The range of the Indian Rhino, aka the Greater one-Horned Rhinoceros once
covered a vast swath of land that stretched across what is known as the
Indo-Gangetic plain.
As this map, taken from a Wiki site shows with the tiny reddish dots, they are now confined
to protected populations in Nepal, Bhutan and India’s state of Assam, where
about two-thirds of the total number of about 3000 live (claims vary, but not
by more than10%).
In an interesting historical note by
one RC Beavan of the Bengal Survey the status of this creature was nicely
summed up, albeit in 1865, in a journal called the Intellectual Observer.
He wrote that it “has been driven by the progress of civilization further
and further from the haunts of men, until now it is to be found only in the
dense untrodden jungles which skirt the base of the Eastern Himalayas, and the
branches of that chain which penetrate Assam.”

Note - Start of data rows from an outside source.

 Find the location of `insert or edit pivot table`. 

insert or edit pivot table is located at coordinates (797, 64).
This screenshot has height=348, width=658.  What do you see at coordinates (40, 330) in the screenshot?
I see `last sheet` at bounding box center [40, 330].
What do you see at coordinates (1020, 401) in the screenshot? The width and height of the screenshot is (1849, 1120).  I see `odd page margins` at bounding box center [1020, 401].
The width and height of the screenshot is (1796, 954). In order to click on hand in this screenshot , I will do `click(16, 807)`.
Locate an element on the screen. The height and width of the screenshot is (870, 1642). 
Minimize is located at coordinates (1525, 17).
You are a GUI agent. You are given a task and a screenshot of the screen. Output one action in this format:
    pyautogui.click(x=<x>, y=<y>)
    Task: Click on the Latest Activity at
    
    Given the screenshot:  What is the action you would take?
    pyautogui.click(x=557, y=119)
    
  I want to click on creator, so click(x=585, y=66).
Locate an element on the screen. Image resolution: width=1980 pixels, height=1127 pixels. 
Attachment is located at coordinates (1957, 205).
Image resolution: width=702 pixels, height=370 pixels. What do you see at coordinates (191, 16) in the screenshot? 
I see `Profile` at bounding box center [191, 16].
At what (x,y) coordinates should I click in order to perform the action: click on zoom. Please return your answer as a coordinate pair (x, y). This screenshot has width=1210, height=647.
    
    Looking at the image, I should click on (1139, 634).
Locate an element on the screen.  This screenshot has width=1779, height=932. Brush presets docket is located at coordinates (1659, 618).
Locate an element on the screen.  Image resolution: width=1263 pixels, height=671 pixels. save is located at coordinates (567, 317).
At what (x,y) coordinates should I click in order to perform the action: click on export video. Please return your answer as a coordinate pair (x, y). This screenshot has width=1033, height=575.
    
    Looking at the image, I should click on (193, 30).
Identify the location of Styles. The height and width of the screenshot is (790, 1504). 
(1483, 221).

I was particularly struck by his
spelling of the name of the major river of the region. He called it the
Burrampooter.
Of the many images of this live
armoured tank available I chose this belligerent-looking character, a photo
taken by Yathin S. Krishnappa and available on a Creative Commons
site.
While poaching is definitely a
threat, a surprising cause of mortality comes from the river. Every year it
floods in spring when the snows of the Himalayas melt and many rhinos drown
before they can leave the riparian swamps and head for the hills.
In a short NDTV news clip video
dated 28 Sept 2012 titled FLOODS, POACHING KAZARINGA’S
DOUBLE TROUBLE the recent poaching of three rhinos in two days was compared the
drowning of some 700 animals in a previous flood seasons. It may be that 700 is
a cumulative number, but that is not clear in the news clip. But flooding is
very definitely a problem. A recent (Jan 2013) DW
report talks of the death of 50 rhinos and also mentions that 30 of them
drowned in 2012.
One of the stranger elements of that
same NDTV news clip is
that the face of a poached rhino, presumably with its horn chopped off, has
been blurred as if it were the genital regions of a human.
More disconcerting than this ultimate
homage to the PC world is that two of the rhinos were still alive. This implies
that someone immobilized them. A vet?
Maybe. It would not be the first time, as members of our profession have been
implicated in some such activities in South Africa. Sad.
In a January 2011 report in the online
Save the Rhino magazine the numbers are reported to
have “recovered from fewer than 200 animals in the early 1990s to more than
2,850 today.”
The story goes on to relate how
translocations from nearby parks is helping to spread the load.
“The translocations are the backbone of the ambitious Indian Rhino
Vision (IRV) 2020 – a partnership among the government of Assam, the
International Rhino Foundation, the World Wide Fund for Nature, the Bodoland
Territorial Council, and the U.S. Fish & Wildlife Service – that aims to
attain a population of 3,000 wild rhinos in seven of Assam's protected areas by
the year 2020.”
If you have time you can watch a
twenty-minute Youtube
video that tells the same story of the rhino and the translocations from Pobitora
Wildlife Sanctuary and the nearby Kazaringa National Park. Pobitora
is really tiny, in rhino terms. It covers only 39 square kilometres and
something obviously had to be done. The video is a compilation of previous
shorter posts, the first translocation having taken place in 2008.
In that same DW
report there is mention that in Kazaringa NP, home to over 90% of the
state’s rhinos they “lost 18 animals to poachers
last year. Another four were killed in the Pobitora, Orang and Manas national
parks.”
As far as the rhinos in Bhutan and
Nepal are concerned the animal is not safe in either country. A report in an
on-line news letter called Green Fudge dated 24 June 2010 there is an account of the poaching of 24
rhinos in the preceding eleven months. These came from a population of about
400 animals.
Are the
reported different poaching rates in Africa and the Indian sub-continent real
or imagined?
It is
impossible to tell from local websites and reports, but there is one possible
explanation.
As I wrote in my Rhino Poaching and Possible Solutions blog of Jan 3rd there is one major difference. In some Indian parks there are two field staff per square kilometre. In parts of Africa a single ranger is expected to patrol thirty-three square km!
As I wrote in my Rhino Poaching and Possible Solutions blog of Jan 3rd there is one major difference. In some Indian parks there are two field staff per square kilometre. In parts of Africa a single ranger is expected to patrol thirty-three square km!